It’s spring! The sun is shining (work with me here), the birds are singing and everywhere things are waking up (Well, apart from my son – it takes more than a bit of seasonal sunshine to wake him up -three separate alarm clocks and a bucket of water sometimes does the trick).
Spring is my favourite time of year, it’s so full of promise. Every day of spring means it’s getting closer to summer, the weather gets warmer and the days get longer, just a little bit at a time but it’s all definitely going in the right direction!

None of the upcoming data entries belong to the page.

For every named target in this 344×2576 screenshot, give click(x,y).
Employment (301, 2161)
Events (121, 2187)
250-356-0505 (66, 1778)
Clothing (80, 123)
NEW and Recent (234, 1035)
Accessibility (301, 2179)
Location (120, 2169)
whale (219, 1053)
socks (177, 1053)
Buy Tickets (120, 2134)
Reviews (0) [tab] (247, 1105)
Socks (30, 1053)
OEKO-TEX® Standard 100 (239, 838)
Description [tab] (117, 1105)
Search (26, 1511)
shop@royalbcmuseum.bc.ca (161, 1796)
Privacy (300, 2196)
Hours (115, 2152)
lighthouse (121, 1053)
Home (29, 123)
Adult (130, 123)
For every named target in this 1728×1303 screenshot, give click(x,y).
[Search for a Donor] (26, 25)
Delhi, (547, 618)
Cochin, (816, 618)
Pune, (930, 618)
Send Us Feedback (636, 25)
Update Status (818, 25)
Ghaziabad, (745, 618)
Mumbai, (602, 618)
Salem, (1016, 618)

Another thing I love about spring is being able to get out in my garden. I love planting seeds and watching and waiting for the little shoots to appear. First one leaf, then another, until one day a great big cabbage is sitting right in the middle of my vegetable patch. OK, this is my dream. Mostly what happens is I buy some seeds and forget to plant them, or I plant a seed, it starts to grow and I am all excited for a while but then it’s a bit slow and I get impatient and over-water it, or I get bored and forget to water it altogether, and one day I go out to look and it’s sort of wilted and keeled over and basically…died. Oh dear. Growing cabbages is not as easy as they make it look on Gardeners’ World.
Maybe because the spring sunshine woke me up a bit early this morning and I was still a bit dreamy I started thinking about how books are a bit like cabbages. I have loads of ideas for books, but I don’t always plant them by actually writing them down, and when I do plant them I sometimes don’t give them enough time or attention. Often I start a book, write a couple of thousand (or less!) words and then give up the idea because I don’t think it’s working. Or I try too hard to make it into something I think it should be (Why hasn’t it got a penguin? Penguins are so hot right now. I need to put a penguin in!) instead of seeing how it develops, naturally.
So my spring resolution (Spring resolutions are so hot right now) is to plant a book seed and give it time to grow. To give it attention every day but not to become impatient if I don’t think it’s developing quickly enough. To watch and wait and see what it turns into. Maybe then I’ll grow a brilliant prize book – if it doesn’t get eaten by slugs.